Using the ttest function from the pingouin package to obtain 95% confidence intervals was covered in Python walk-throughs 8.10 and 10.6. As we have already separated the data for the two different question formats in Question 3(a), we can obtain the confidence interval directly.

pg.ttest(dc_wtp, twpl_wt, confidence=0.05)
T dof alternative p-val CI5% cohen-d BF10 power
T-test 3.219251 707.306861 two-sided 0.001344 [78.10141039468779, 81.20560320034237] 0.235367 12.893 0.887627

Calculate median WTP for the DC format

In Python walk-through 11.6 we obtained the median WTP for the TWPL format. We now obtain the WTP using the DC format:

dc_wtp.median()
192.0
  • Leading think tanks estimate that the world needs 20 trillion USD of investment in low-carbon energy supplies and energy efficient technologies by 2030 to meet the Paris Agreement targets. This amount roughly corresponds to 3,273 euros total per adult (aged 15 and above), or 298 euros per adult per year (2020 to 2030 inclusive).

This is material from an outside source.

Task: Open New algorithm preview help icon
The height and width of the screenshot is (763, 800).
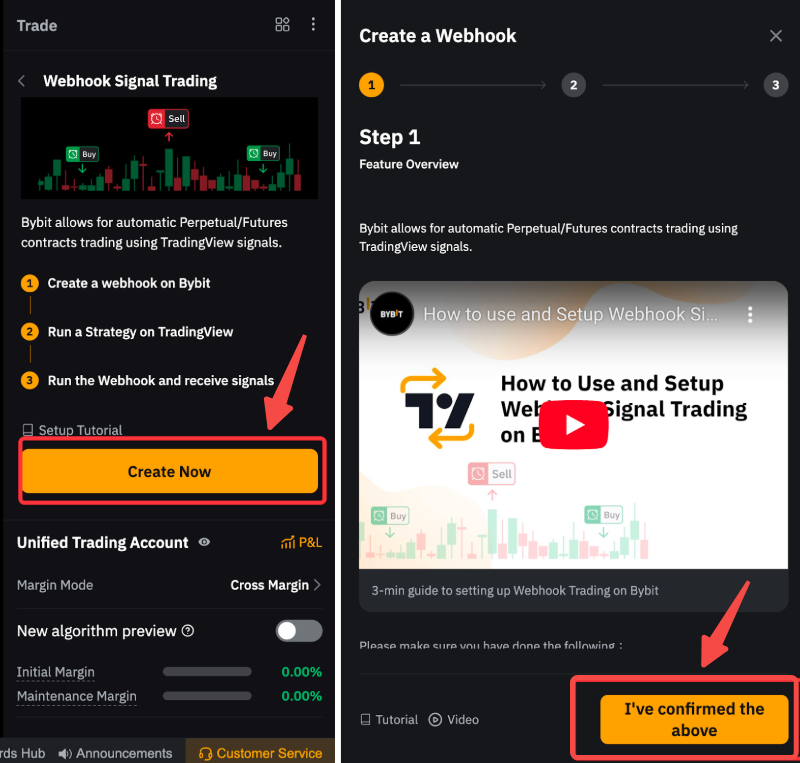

    Compare this approximate number with the WTP estimates you have found. Assuming people around the world have the same attitudes towards climate change as the Germans surveyed, would a tax equal to the median WTP be enough to finance climate change mitigation? Discuss how governments could increase public support for and involvement in climate change mitigation activities.